# US taxes: Getting help outside the US



## Bevdeforges

One big disadvantage of living abroad is that it can be trickier to find the sort of income tax assistance you may be used to in the US. It IS entirely possible to prepare your own US tax returns from overseas, but if you need help, there are a few places you can turn.

There are *IRS offices in four US Embassies outside the US: Beijing (China), Frankfurt (Germany), London (UK) and Paris (France)*. These Embassies post tax information on their websites, including contact information (e-mail and phone numbers) and office hours they are available to the public to answer questions. They also prepare their own pamphlets available for download on topics relevant to US taxpayers in the area they serve (exchange rates, links to IRS information, etc.). *The Paris consulate publishes a pamphlet each year that is particularly useful and clear *(as well as being short and to the point) http://photos.state.gov/libraries/france/5/irs/2011taxbooklet.pdf

If your local embassy or consulate publishes *a list of English speaking professionals, you may be able to find tax attorneys or accountants nearby. *Check, too, the consulate list of *American expat groups*, as they often sponsor tax seminars or conduct *VITA (Volunteer in Tax Assistance) *programs for their members or the expat community in general. On the website for the* National Association of Enrolled Agents* in the US you can use their “Find an enrolled agent” search function to locate EA’s outside the US.

*The IRS website* (Internal Revenue Service) has *all publications and forms* available for download, as well as fact sheets and other up to the minute information. You can also get copies of forums and instructions *for prior years*, if you need them. 

This year the *IRS *has set up a fairly comprehensive *"International section" *with links to much of the information you may need: http://www.irs.gov/businesses/small/international/article/0,,id=97324,00.html 

You can usually purchase *tax preparation software online* from anywhere in the world (though you may have to pay local VAT on top of the purchase price). There are also online sites that allow you to prepare your returns “in the cloud” - just google “tax preparation software” or check for familiar (or likely sounding) names: TurboTax, TaxAct, TaxCut, etc. Some sites will allow you to use their software for free and then print out or e-file your forms from the site. (See also the thread here on e-filing.)


----------



## RTRP

*US Tax Help for US citizens living abroad*

There are also some reasonably priced US Tax Preparers living outside the U.S., who deal exclusively with US expats, such as myself


----------



## BBCWatcher

If possible I'd recommend choosing someone who understands the intersection between U.S. taxes and the taxes in the particular country where you live. That's especially true if there's a tax treaty between the U.S. and that country.


----------



## diamonddee

I'll be looking for help making out my 2012 US and Canadian tax returns. Am very ticked having to pay a well known tax preparer $600 to do both.


----------



## Bevdeforges

diamonddee said:


> I'll be looking for help making out my 2012 US and Canadian tax returns. Am very ticked having to pay a well known tax preparer $600 to do both.

**DATA SHOWN**
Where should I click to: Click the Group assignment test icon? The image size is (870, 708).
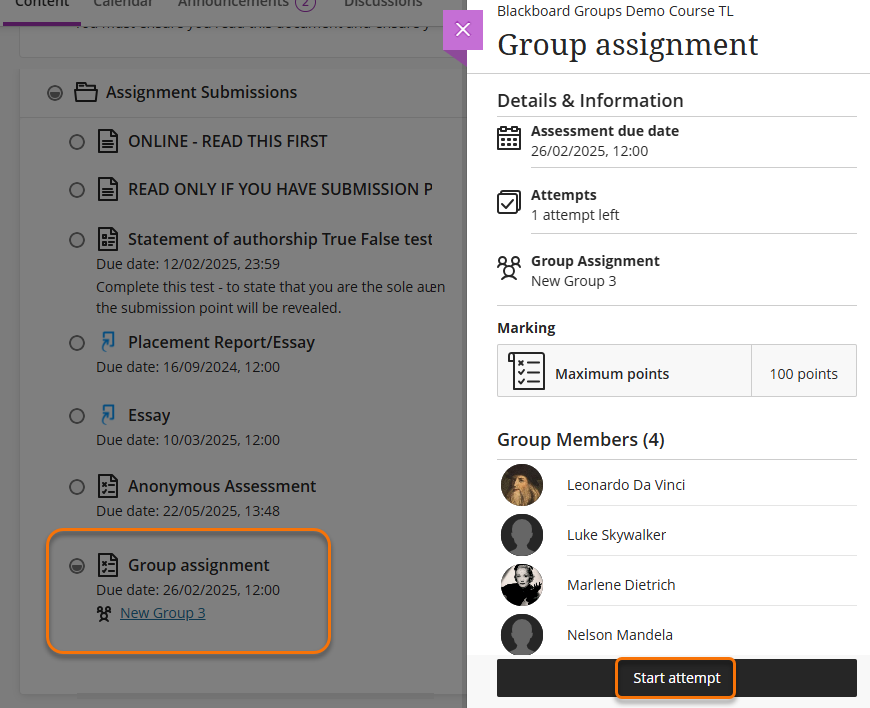(107, 566)
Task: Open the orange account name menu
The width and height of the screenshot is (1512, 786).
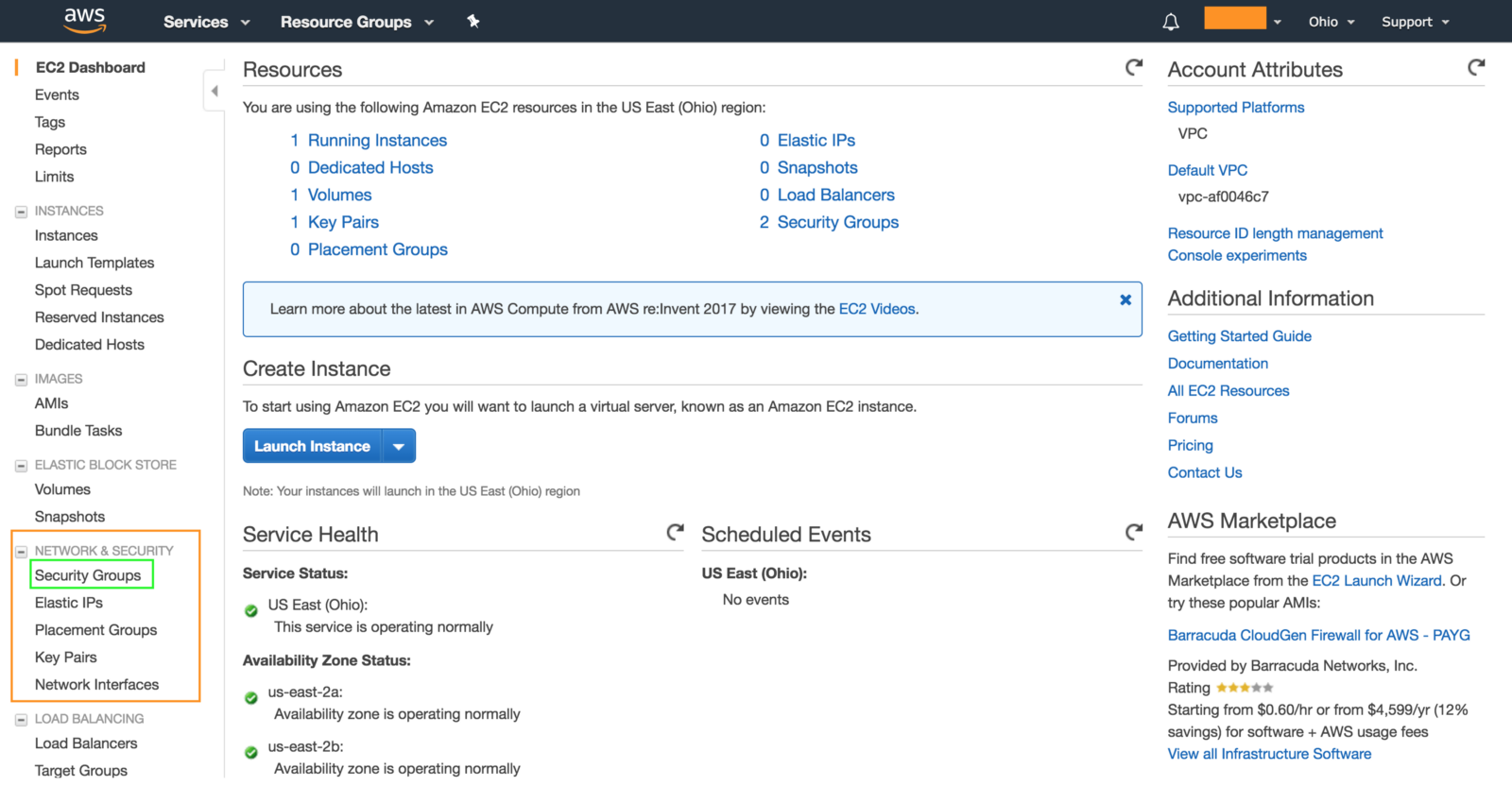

**YOUR TASKS**
(A) According to the thread on US tax help abroad, which four cities have US Embassies with IRS offices?
(B) Transcribe the part of the thread on US tax help abroad starting with "One big disadvantage" and going on through "you can turn.".

**TASK SOLUTIONS**
(A) Beijing, Frankfurt, London and Paris.

(B)
One big disadvantage of living abroad is that it can be trickier to find the sort of income tax assistance you may be used to in the US. It IS entirely possible to prepare your own US tax returns from overseas, but if you need help, there are a few places you can turn.